= Sara E. Wilson =

American biomechanical engineer

Sara Ellen Wilson is an American biomechanical engineer whose publication topics include ergonomics, applications of control theory in understanding the coordination of the human musculoskeletal system, the effects of occupational disorders on the spine and lower back, and engineering education. She is an associate professor of mechanical engineering at the University of Kansas, the former chair of the Bioengineering Division of the American Society of Mechanical Engineers, and vice-chair of the National Institute for Engineering Ethics.

==Education and career==
Wilson was an undergraduate at the Rensselaer Polytechnic Institute, where she received a bachelor's degree in biomedical engineering in 1992. Continuing her studies at the Massachusetts Institute of Technology, she received a master's degree in mechanical engineering in 1994, and completed her Ph.D. in medical engineering in 1999. Her doctoral dissertation, Analysis of the forces on the spine during a fall with applications towards predicting vertebral fracture risk, was supervised by Elizabeth R. (Betsy) Myers of the Harvard Medical School.
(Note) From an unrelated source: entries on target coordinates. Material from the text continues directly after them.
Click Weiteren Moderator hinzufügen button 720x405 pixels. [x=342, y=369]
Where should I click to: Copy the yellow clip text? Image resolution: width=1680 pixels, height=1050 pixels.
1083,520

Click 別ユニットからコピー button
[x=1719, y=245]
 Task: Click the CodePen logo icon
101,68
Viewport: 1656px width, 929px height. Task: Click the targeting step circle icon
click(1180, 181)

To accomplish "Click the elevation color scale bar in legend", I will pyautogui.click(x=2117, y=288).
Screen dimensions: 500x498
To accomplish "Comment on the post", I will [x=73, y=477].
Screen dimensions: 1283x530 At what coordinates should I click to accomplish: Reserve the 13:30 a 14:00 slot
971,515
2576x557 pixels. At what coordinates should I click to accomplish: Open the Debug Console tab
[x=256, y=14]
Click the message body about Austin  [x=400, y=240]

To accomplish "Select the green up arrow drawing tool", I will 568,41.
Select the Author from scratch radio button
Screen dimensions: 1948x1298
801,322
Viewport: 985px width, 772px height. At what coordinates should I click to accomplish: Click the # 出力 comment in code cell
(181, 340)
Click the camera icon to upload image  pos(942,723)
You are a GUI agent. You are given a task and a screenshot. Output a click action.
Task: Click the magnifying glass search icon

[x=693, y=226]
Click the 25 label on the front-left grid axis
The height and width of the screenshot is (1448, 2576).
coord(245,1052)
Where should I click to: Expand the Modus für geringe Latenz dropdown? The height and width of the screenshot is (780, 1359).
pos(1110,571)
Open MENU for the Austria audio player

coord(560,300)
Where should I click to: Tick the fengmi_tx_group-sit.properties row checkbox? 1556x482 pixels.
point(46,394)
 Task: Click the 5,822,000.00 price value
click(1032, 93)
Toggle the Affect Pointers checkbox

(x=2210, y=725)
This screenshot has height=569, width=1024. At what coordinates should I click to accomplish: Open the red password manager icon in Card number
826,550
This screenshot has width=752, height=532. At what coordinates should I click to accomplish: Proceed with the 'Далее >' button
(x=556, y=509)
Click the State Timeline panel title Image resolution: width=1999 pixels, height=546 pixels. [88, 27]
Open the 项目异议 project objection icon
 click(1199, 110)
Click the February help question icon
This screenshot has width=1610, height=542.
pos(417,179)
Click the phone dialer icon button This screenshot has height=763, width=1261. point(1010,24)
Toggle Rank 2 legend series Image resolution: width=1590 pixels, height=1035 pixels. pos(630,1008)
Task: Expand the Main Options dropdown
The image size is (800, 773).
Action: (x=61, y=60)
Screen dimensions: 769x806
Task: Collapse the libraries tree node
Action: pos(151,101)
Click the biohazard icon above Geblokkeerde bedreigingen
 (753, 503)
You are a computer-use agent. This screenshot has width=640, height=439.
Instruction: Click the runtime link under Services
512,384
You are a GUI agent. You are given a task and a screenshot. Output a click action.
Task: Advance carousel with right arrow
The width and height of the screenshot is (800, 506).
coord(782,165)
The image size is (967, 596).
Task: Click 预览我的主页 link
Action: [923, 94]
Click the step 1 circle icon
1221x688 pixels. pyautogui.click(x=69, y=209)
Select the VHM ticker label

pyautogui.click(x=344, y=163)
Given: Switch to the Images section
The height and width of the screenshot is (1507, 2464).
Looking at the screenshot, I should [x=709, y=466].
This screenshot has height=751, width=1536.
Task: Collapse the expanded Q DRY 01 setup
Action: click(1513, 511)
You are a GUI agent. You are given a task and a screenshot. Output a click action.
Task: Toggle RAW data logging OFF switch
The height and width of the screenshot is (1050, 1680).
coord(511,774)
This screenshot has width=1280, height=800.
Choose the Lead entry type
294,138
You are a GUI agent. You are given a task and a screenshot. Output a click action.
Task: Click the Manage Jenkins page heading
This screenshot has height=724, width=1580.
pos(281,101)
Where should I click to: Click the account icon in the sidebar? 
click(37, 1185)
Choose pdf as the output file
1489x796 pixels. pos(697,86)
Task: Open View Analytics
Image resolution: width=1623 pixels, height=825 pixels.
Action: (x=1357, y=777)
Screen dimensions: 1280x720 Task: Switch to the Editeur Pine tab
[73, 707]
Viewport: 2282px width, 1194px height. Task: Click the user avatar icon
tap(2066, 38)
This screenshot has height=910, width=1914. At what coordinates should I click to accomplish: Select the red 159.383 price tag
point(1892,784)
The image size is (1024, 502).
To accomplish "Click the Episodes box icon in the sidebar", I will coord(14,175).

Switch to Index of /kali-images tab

Wilson was a postdoctoral researcher at the University of Virginia, working there with Kevin Granata. Next, she joined the University of Kansas in 2001, and was tenured there in 2007. She directed the Bioengineering Graduate Program from 2010 until 2018, and chaired the ASME Bioengineering Division for the 2015–2016 term.

==Recognition==
The University of Kansas named Wilson as a 2006 W. T. Kemper Fellow for Teaching Excellence. She was elected as an ASME Fellow in 2017.